父を知らずに育った英朋。17歳上の右田年英は、英朋にとって師であるとともに、父のような存在でした。画業はもちろん、まじめな人柄まで年英から引き継ぎ、着実に成長していきました。
文壇の大御所・尾崎紅葉に目をかけられ、出版社の春陽堂の挿絵画家として活躍。「目が大きく二重瞼で、口は小さく唇は少し厚く…」と、女性の完璧な美しさを追求し、独特の美人画には定評があります。
英朋の代表作といえるのが、小説家・泉鏡花の「続風流線」の木版口絵です。
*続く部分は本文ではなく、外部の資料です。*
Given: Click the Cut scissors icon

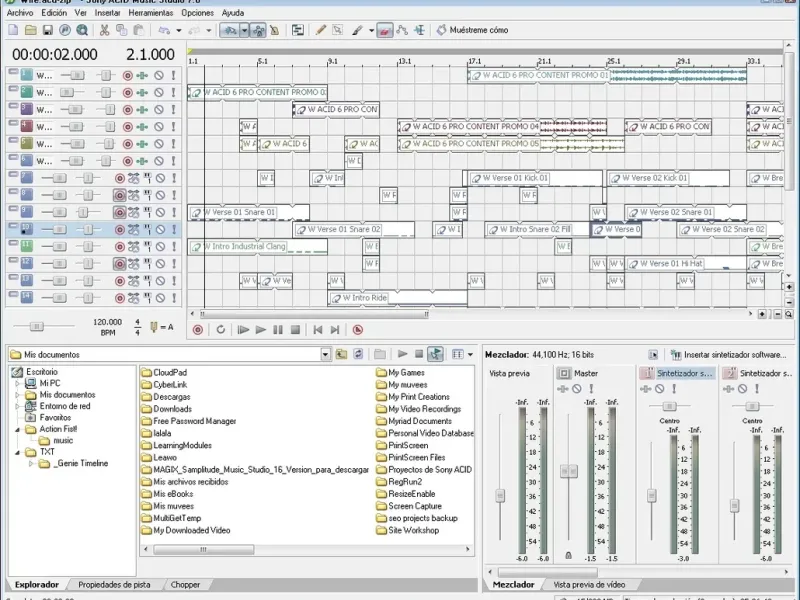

気を失った女性が水中から助けられる、官能美あふれる作品です。
よく見ると、歌川国芳が用いた「芳桐印」を落款に用いています。師匠筋とはいえ、自らの作品に他人の落款を使う事はほとんど例が無く、あるいは歌川派としての気概を強く持って挑んだ作品なのかもしれません。
展覧会の大きな目玉が、英朋の日本画《焼あと》です。英朋と同門で、大親友だった伊東英泰の遺族宅に大切に保管されていました。
1905年の展覧会で発表された作品で、展示されるのはなんと115年ぶり。立札を食い入るように見つめる美しい女性は、英朋ならではの表情です。英朋は川端玉章から日本画を学んだ事もありました。
最後は神保朋世(1901-1994)。雑誌や新聞の挿絵で活躍、特に「オール読物」に連載された野村胡堂の「銭形平次捕物控」は、1933年から1957年まで挿絵を担当しています。
朋世は伊東深水にも入門し、日本画も積極的に発表。平成まで歌川派を引継ぎました。
会場で関連資料として紹介されているのが、歌川派に連なる他の画家たち。岩田専太郎や小松崎茂なども、実は歌川派の系譜です。
本展は、太田記念美術館で2/15~3/22に開催される「鏑木清方と鰭崎英朋近代文学を彩る口絵 朝日智雄コレクション」展と連携しています。半券を提示すると、割引料金で入館できます。